Given the state of aviation technology at the time, it was a tall order. The plane’s designer Howard L. Hibbard concluded that in 1937 no engine, either on the drawing board or in production, could power an airplane that could meet the Air Corps specification. His unique design housed the engines in two booms connected by a high aspect ratio wing and the horizontal elevator. In the booms, he had room for the turbochargers for each engine leaving the wing for fuel. In the center of the wing, a pod housed the pilot and one 20-millimeter cannon and four, 50-caliber machine guns.
The contract for the first prototype was issued in June 1937 and the first flight was on January 27th, 1939. Two weeks later, the prototype flew from March Field in California to Mitchell Field in New York in seven hours and two minutes, not including time for two fuel stops. Lockheed received an order for 13 prototypes with counter rotating propellers to offset the torque which was quickly followed by a production order for 60 airplanes in September 1939.
Meanwhile, my father Sy was a college student until he started flight Air Corps flight training in February 1940. Delays in the production and development of the P-38 caused the Air Corps to send pilots who were supposed to go to P-38 squadrons and trained to fly twin engine airplanes to fly the A-20 Havoc, B-25 Mitchell or B-26 Marauder. Others went to transport squadrons to fly the C-47.
Sy wasn’t one of the lucky few and was sent to the 34th Bomb Squadron. He arrived just before its pilots and crews along with its B-25s came on board the U.S.S. Hornet in 1942. This would be known as the Doolittle raid. In pictures of the Doolittle raiders wearing their leather flight jackets, the 34th’s Thunderbird patch is clearly visible.
In the spring, of 1943 the 34th Bomb Squadron was based at Telerghma, Algeria. It was also accompanied by a P-38 fighter group. Sy happened to know one of the pilots and was able to obtain permission to fly one of the P-38s.
After studying the pilot operating manual, being quizzed on the airplane’s systems and given a blindfold cockpit check, my father taxied out to the runway in the airplane of his dreams, a P-38F. Back in those days, one didn’t go to ground school, sit in a cockpit procedures trainer, and fly a simulator for hours on end before one was trusted to fly a real airplane. What he went through was the “norm.”
In his logbooks, my father’s first flight of a half dozen in a P-38 in North Africa is listed as a “liaison” flight. Listening to him talk about them, I’d classify them as joy rides. When he pushed the throttles forward to takeoff, he was in a fully fueled, P-38F with a full load of ammunition. His only restriction was that he was not to go “hunting” for German or Italian aircraft. However, if Telerghma was raided by the Luftwaffe, he was free to help defend the airfield.

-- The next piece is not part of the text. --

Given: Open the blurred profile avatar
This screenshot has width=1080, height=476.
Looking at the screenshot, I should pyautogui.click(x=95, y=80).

Unlike many fighters of the era, the P-38 had a wheel instead of a stick. On a quadrant attached to the left wall of the cockpit, the throttle, mixture and propeller controls were just ahead of the trim wheels which were in front of the armament switches. On the right, were the radio controls and the knobs and switches for the oxygen. The cockpit heater was in a small console between one’s legs. The instruments for both flying and the engines were right in front of the pilot along with the instrument panel. To a pilot familiar with modern cockpits, the flight instruments such as – airspeed, altimeter, attitude gyro, vertical speed indicator, gyro compass – instruments were not in the classic T pattern, but were grouped together. The hydraulic system and fuel quantity gauges were on the lower left of the panel while the engine and electrical system instruments took up most of the right side.

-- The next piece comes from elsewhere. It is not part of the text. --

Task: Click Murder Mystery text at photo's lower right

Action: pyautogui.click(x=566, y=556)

What caught my father by surprise was how fast the P-38 accelerated down the runway. Unlike the B-26 that took several thousand feet to get to takeoff speed, the P-38 left the ground in about a thousand feet or so. According to him, at full power, it climbed like a home sick angel. The F models were the first truly combat ready variants and like the medium bomber pilots, the P-38 drivers were also learning on the job. The L and J models which came later and were the ones produced in the greatest quantity had innovations to make the plane faster, more maneuverable and gave the P-38 longer range.
None of these things mattered to Sy as he headed north and out over the Mediterranean. For the next three hours, he did aerobatics, pushing the airplane deep into steep turns, loops, split S’s, aileron, barrel rolls and whatever else he could think of doing. On one practice pursuit curve and simulated gunnery run at about 15,000 feet, he pulled back on the yoke to tighten the right turn as he practiced making a 90-degree deflection shot. He felt the g’s increase and suddenly the P-38 shuddered violently and snapped over on its back, nose down in a spin. He’d inadvertently entered a high-speed stall! His head snapped to the side and he was lucky he was not knocked out. Back in those days, they wore soft leather helmets, not the protective bone domes worn today.
Talking about it 25 odd years later, my father was still animated as he described the event. He admitted he was stunned for a few seconds and when he came to his senses, the nose was below the horizon. One second, he could see the North African coastline and a second later, it was the blue of the Mediterranean.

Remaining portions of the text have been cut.